While it has become more difficult, not to say an insuperable task, to enforce the demand for quality in terms of the Internet, the demand for equal and free access for all citizens is much more likely to be fulfilled. On the negative side, though, it must be said that surveillance of the individual citizen’s use of the library is all the time becoming easier because of the rapid development of technology. Just think how complete and quick a surveillance manoeuvre can be effected on that day in the near future when the citizen is provided – in the name of service – with a borrower’s card or an identification code common to all the libraries in the country. The practical advantages would be legion. Add to this another important turn of the tide: While the library in its choice and purchase of physical media can reject pornography, racist opinions etc., this is by no means so easy to do when it concerns the net. The libraries can recommend what they find of quality on the net and via portals lead the users towards the best web sites within a certain area. The fact remains – in the words of Finn Vester, chairman of the Danish Library Association and prominent local politician in Frederikssund – “that the Internet is so dynamic and almost limitless that it has quite clearly become difficult for the libraries to hang on to and secure the profile they otherwise subscribe to.”
This had led to a multitude of libraries the world over having – voluntarily or by political dictate – introduced net filters and blockages.
Experiences with filters
First on the scene with a porn-filter on the public PCs in a library in Denmark was Birkerød public library, and when I put the question to chief librarian Mona Madsen as to what this has meant, the answer is brief and to the point: “This has been an unqualified success for 3-4 years. And yes: the filter we use can catch pornography very, very precisely. And no: it does not eliminate serious sex pages or other information.

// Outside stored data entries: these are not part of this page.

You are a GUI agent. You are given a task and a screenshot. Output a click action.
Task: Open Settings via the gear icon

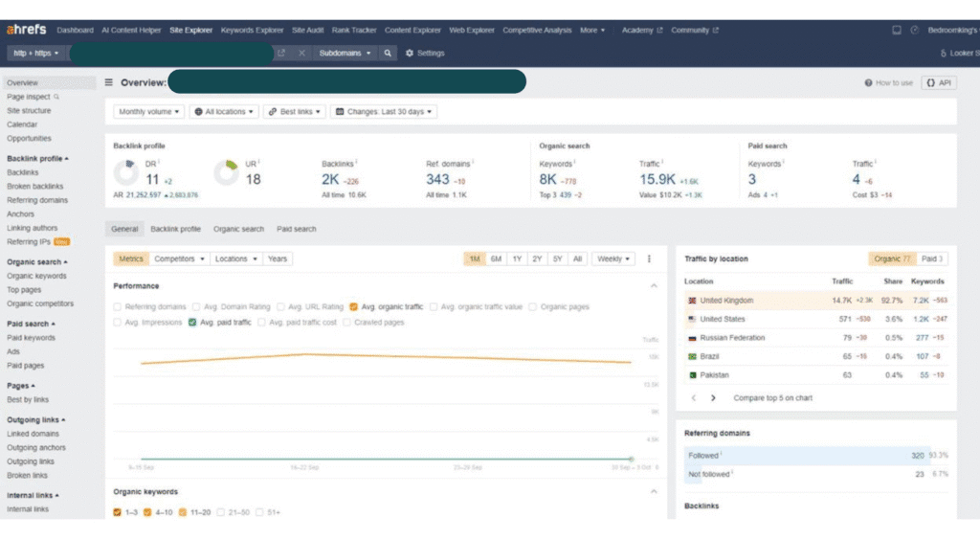(411, 53)
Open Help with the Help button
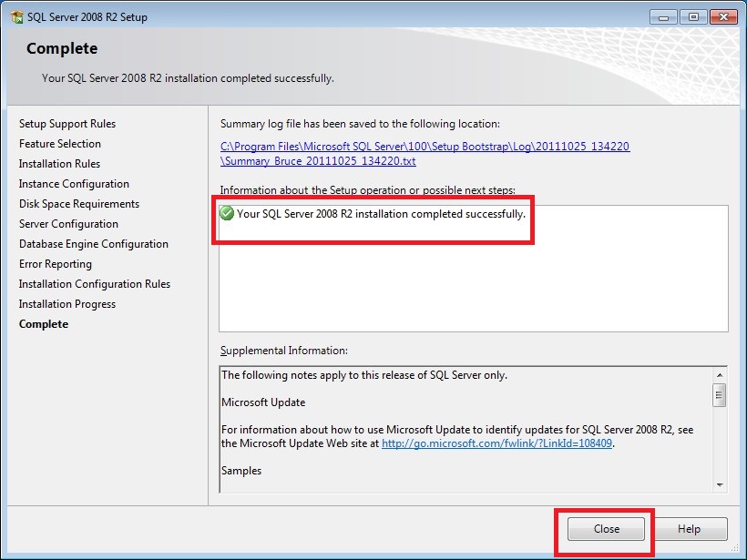 click(689, 529)
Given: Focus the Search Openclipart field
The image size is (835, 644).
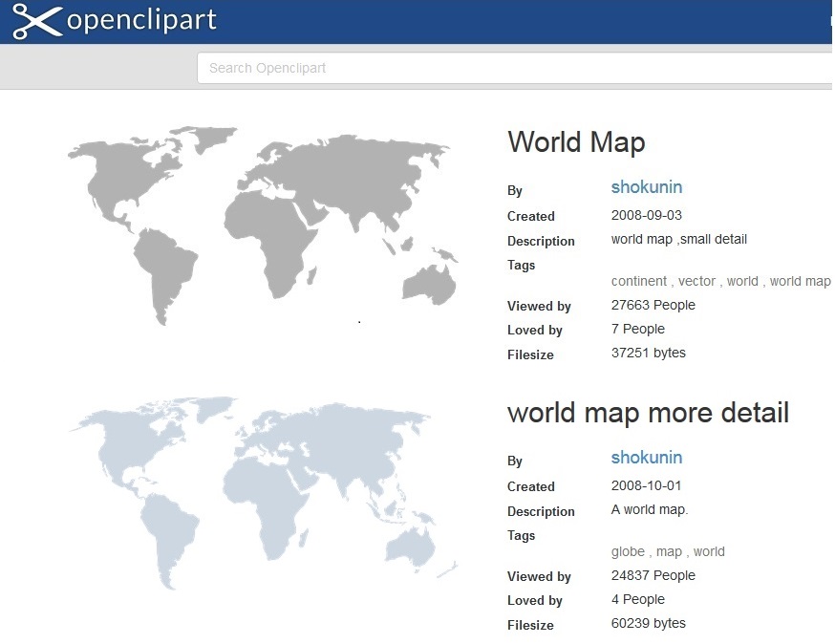Looking at the screenshot, I should point(516,68).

To us, it is not a question of being offended with the person who is looking for porn, but rather more of wanting a sensible exploitation of resources. That other users are not made to feel uncomfortable. And that net time is used for something which is in harmony with the library’s purpose. The library is not obliged to make available that which according to our most objective and unprejudiced estimate neither benefits the level of information, nor cultural education or the contextual power of society.”
While Mona Madsen gladly approves of killers of pop-up advertisements and porn filters on the library’s PCs, she does not believe in filters for sexual discrimination, hate speech, racism and xenophobia. “Shouldn’t one be able to see the kind of lies that deniers of the fact of holocaust put forward? And would it not be interesting to see what kind of arguments bible fundamentalists could produce in order to reject the theories of evolution or moral extremists’ argument for killing doctors who perform abortions? Here the borderlines are so blurred that clear guidelines are very difficult, and I do not believe that we shall ever see a automatic filter which will be able to make those decisions for us.”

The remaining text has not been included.